# EXERCISE BRIEF:
Transcribe the entries below word for word, leaving out the pictures.

* START RECORDED INFORMATION *

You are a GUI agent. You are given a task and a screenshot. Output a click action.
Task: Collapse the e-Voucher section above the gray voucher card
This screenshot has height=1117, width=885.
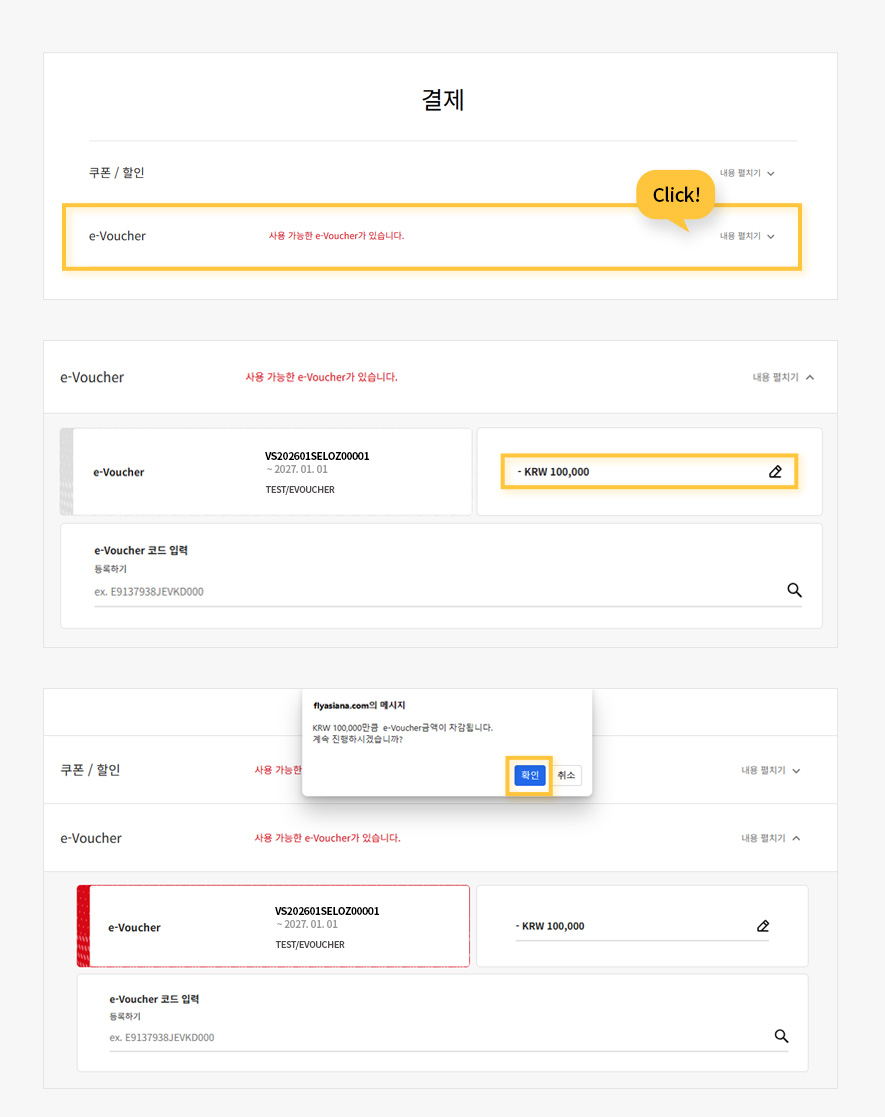(x=783, y=377)
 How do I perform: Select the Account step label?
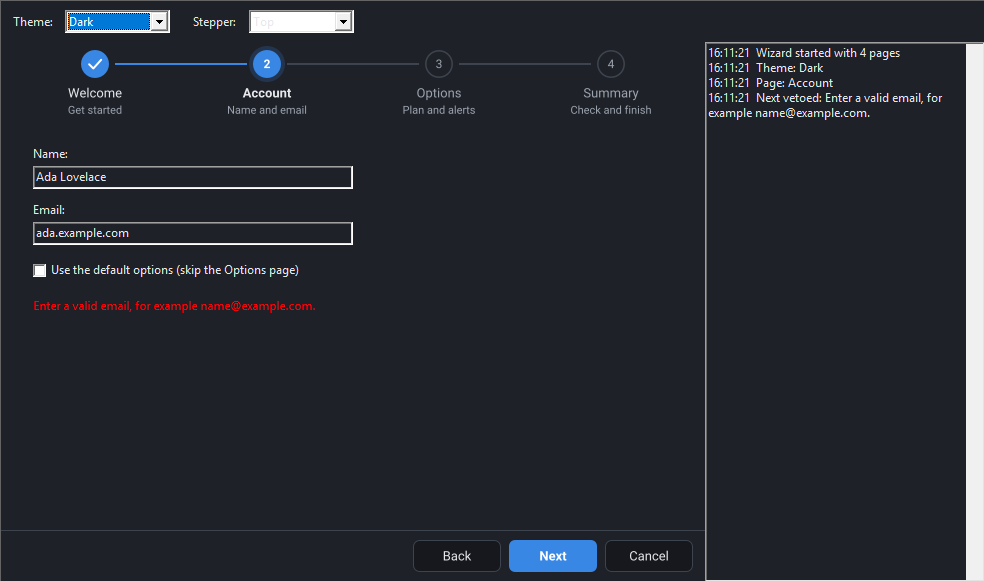pos(267,93)
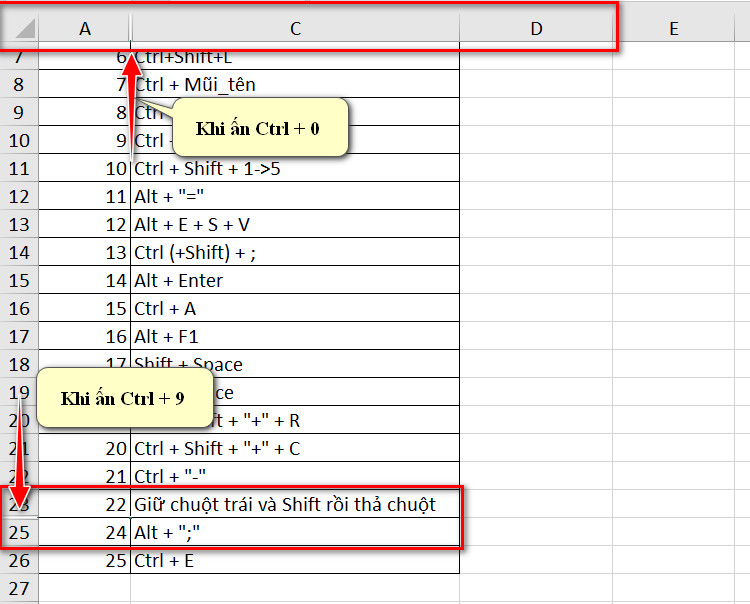Click the 'Khi ẩn Ctrl + 9' callout
Viewport: 750px width, 604px height.
(x=124, y=398)
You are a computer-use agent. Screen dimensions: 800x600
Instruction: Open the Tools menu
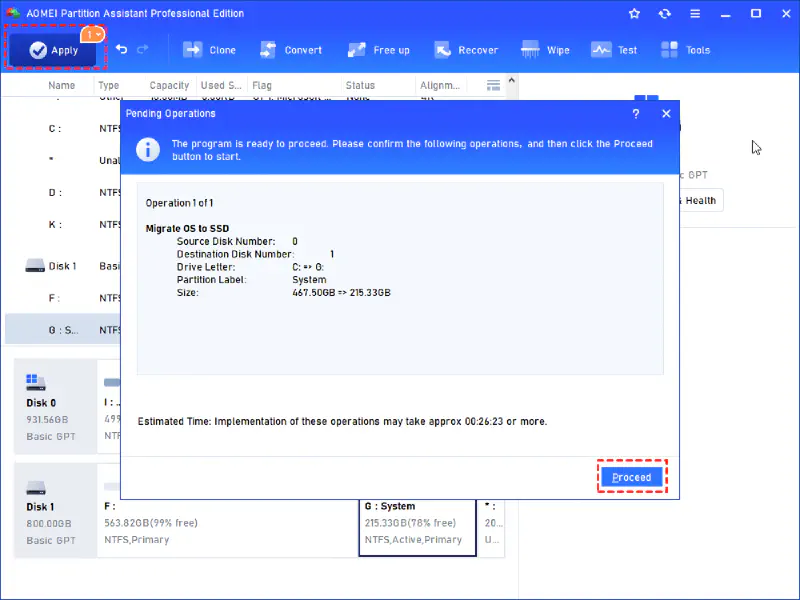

* END RECORDED INFORMATION *

# FINAL ANSWER:
You are a GUI agent. You are given a task and a screenshot. Output a click action.
Task: Collapse the e-Voucher section above the gray voucher card
This screenshot has height=1117, width=885.
(x=783, y=377)
 How do I perform: Select the Account step label?
pos(267,93)
Click the 'Khi ẩn Ctrl + 9' callout
Viewport: 750px width, 604px height.
(x=124, y=398)
You are a computer-use agent. Screen dimensions: 800x600
Instruction: Open the Tools menu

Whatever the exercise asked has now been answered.